Ayn Rand noemde hen tweedehands mensen in haar boek De eeuwige bron (the fountainhead). Mensen die zelf met niet veel orgineels komen, maar eigenlijk de ideeen van anderen copieren en dan doen alsof die van hen waren. Voor de orginele mens, die zijn eigen menig vormt, die zelf met creatieve en innovatieve ideeen komt is deze tweedehandsmens een doorn in het oog. Tenminste ik kan er niet goed tegen. Op het ene moment zeg je iets en een paar dagen later hoor je de ander het herhalen alsof het zijn idee is. Ik merk dat ik met dan geergerd voel, dat zegt natuurlijk iets over mij, maar het voorrecht van de blogger is dat hij er dan ook weer iets over mag zeggen.

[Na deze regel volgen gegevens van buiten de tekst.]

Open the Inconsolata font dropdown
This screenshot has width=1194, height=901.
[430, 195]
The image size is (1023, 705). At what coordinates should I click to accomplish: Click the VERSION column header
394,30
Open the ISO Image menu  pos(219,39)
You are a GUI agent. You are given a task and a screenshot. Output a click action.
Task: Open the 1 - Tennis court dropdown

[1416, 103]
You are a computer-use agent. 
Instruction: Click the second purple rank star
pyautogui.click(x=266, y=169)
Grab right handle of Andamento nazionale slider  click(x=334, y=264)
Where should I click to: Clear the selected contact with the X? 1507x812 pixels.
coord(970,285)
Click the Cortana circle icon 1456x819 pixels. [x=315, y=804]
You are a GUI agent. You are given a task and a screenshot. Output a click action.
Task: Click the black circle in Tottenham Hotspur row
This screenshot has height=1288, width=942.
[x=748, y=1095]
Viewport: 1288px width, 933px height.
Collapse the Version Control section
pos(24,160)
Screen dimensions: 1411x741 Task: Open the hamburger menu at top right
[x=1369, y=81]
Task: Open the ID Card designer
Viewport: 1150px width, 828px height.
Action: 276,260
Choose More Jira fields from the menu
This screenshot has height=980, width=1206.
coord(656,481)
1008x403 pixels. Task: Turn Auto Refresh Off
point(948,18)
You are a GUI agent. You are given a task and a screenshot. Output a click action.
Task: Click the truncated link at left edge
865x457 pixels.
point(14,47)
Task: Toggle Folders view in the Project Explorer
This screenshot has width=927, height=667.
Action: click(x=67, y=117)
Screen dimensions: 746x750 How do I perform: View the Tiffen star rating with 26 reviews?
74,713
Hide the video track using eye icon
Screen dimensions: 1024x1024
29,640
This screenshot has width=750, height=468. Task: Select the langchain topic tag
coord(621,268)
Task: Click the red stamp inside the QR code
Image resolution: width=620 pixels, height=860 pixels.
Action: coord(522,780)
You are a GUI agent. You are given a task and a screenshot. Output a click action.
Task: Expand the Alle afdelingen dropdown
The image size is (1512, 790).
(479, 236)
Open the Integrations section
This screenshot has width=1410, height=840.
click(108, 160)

Ik wil niet veroordelen, maar doe het onbewust toch, eigenlijk zou ik blij moeten zijn, immers iemand heeft mijn idee opgepakt en is dat nu actief aan het verspreiden. Maar zo voelt het niet. Niet voor niets neem ik de term “tweedehansmensen” van Ayn Rand over. Daar zit een oordeel in. Want liever ben ik origineel, denk ik mijn eigen gedachten, zeg ik mijn eigen woorden, doe ik mij niet beter voor dan dat ik mijzelf vind. Het probleem wat ik heb met de copycats is dat zij begrippen die ze niet begrijpen maar wel gebruiken uit zijn verband trekken. Ik explodeer bij het horen van hun mooie woorden. Zelf vind ik dat je ergens pas iets over te zeggen heb als je er minstens tienduizend bladzijden over heb gelezen.
Ik probeer in deze blog te onderzoeken in hoeverre de copycats te redden zijn.
De vraag rest dan, waarom zouden ze gered moeten worden? Dat is een confronterende vraag. Ik realiseer me dat ik van de copycats gered moet worden. Het is niet hun, maar het is mijn probleem. Nu komen we ergens, want als het mijn probleem is, ligt de oplossing in mijn handen. Ik red ze door mijn beeld over hen te veranderen.